▸ ABOUT THIS TASK:
Range to output from the entries below: the line containing "[19° Festa da" through the line containing "生产经营企业 (446, 512)". Set it down exactly, ends included, nothing else.

━━━

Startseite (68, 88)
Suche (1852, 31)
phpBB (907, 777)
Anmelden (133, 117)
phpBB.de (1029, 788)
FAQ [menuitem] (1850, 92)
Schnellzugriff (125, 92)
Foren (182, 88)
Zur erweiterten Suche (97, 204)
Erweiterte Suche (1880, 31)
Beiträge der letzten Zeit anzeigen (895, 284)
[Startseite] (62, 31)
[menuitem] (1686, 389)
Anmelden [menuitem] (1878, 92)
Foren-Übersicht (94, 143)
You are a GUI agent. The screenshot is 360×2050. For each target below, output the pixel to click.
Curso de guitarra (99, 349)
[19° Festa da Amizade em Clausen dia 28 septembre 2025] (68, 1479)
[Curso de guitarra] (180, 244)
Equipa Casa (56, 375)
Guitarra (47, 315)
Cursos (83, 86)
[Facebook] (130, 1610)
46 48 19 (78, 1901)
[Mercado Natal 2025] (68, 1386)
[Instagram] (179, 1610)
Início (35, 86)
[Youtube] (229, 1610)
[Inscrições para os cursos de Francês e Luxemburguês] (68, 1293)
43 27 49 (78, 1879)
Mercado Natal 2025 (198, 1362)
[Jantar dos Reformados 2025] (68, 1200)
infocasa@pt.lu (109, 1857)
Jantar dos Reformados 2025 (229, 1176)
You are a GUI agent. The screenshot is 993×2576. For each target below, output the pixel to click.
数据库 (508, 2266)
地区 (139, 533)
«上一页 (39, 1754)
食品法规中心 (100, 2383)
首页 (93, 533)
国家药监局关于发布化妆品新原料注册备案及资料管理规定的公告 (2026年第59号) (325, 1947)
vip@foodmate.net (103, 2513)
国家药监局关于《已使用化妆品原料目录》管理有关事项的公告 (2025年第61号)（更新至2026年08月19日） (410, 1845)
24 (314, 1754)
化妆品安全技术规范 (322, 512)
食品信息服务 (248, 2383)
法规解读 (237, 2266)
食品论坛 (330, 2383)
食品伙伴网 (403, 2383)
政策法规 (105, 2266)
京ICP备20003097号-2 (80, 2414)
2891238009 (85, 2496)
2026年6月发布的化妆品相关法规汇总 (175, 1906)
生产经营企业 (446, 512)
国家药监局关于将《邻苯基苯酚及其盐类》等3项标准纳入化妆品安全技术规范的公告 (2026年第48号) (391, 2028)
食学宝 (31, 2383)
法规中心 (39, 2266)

━━━

▸ EXPECTED ANSWER:
[19° Festa da Amizade em Clausen dia 28 septembre 2025] (68, 1479)
[Curso de guitarra] (180, 244)
Equipa Casa (56, 375)
Guitarra (47, 315)
Cursos (83, 86)
[Facebook] (130, 1610)
46 48 19 (78, 1901)
[Mercado Natal 2025] (68, 1386)
[Instagram] (179, 1610)
Início (35, 86)
[Youtube] (229, 1610)
[Inscrições para os cursos de Francês e Luxemburguês] (68, 1293)
43 27 49 (78, 1879)
Mercado Natal 2025 (198, 1362)
[Jantar dos Reformados 2025] (68, 1200)
infocasa@pt.lu (109, 1857)
Jantar dos Reformados 2025 (229, 1176)
You are a GUI agent. The screenshot is 993×2576. For each target below, output the pixel to click.
数据库 (508, 2266)
地区 (139, 533)
«上一页 (39, 1754)
食品法规中心 (100, 2383)
首页 (93, 533)
国家药监局关于发布化妆品新原料注册备案及资料管理规定的公告 (2026年第59号) (325, 1947)
vip@foodmate.net (103, 2513)
国家药监局关于《已使用化妆品原料目录》管理有关事项的公告 (2025年第61号)（更新至2026年08月19日） (410, 1845)
24 (314, 1754)
化妆品安全技术规范 (322, 512)
食品信息服务 (248, 2383)
法规解读 (237, 2266)
食品论坛 (330, 2383)
食品伙伴网 (403, 2383)
政策法规 (105, 2266)
京ICP备20003097号-2 (80, 2414)
2891238009 (85, 2496)
2026年6月发布的化妆品相关法规汇总 (175, 1906)
生产经营企业 (446, 512)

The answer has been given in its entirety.